::: DATA PROVIDED :::

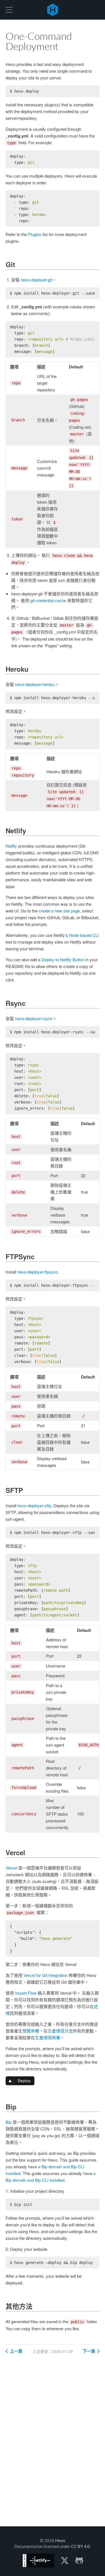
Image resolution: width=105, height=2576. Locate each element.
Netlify (11, 846)
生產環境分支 (60, 2031)
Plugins (34, 234)
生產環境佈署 (47, 2037)
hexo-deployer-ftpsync (37, 1272)
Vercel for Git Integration (45, 1975)
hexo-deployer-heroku (35, 684)
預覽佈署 (30, 2031)
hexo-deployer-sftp (34, 1505)
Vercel (11, 1868)
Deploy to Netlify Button (62, 959)
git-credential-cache (48, 600)
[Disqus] (52, 2445)
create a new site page (59, 911)
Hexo (53, 10)
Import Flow (26, 1993)
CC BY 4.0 (80, 2546)
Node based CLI (84, 935)
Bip (8, 2122)
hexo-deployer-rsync (34, 1018)
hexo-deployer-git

:::

> THE TASK: Return the material as it stands. Leave out the pictures.

> RESPONSE BELOW:
Image resolution: width=105, height=2576. Locate each element.
Netlify (11, 846)
生產環境分支 (60, 2031)
Plugins (34, 234)
生產環境佈署 (47, 2037)
hexo-deployer-ftpsync (37, 1272)
Vercel for Git Integration (45, 1975)
hexo-deployer-heroku (35, 684)
預覽佈署 (30, 2031)
hexo-deployer-sftp (34, 1505)
Vercel (11, 1868)
Deploy to Netlify Button (62, 959)
git-credential-cache (48, 600)
[Disqus] (52, 2445)
create a new site page (59, 911)
Hexo (53, 10)
Import Flow (26, 1993)
CC BY 4.0 (80, 2546)
Node based CLI (84, 935)
Bip (8, 2122)
hexo-deployer-rsync (34, 1018)
hexo-deployer-git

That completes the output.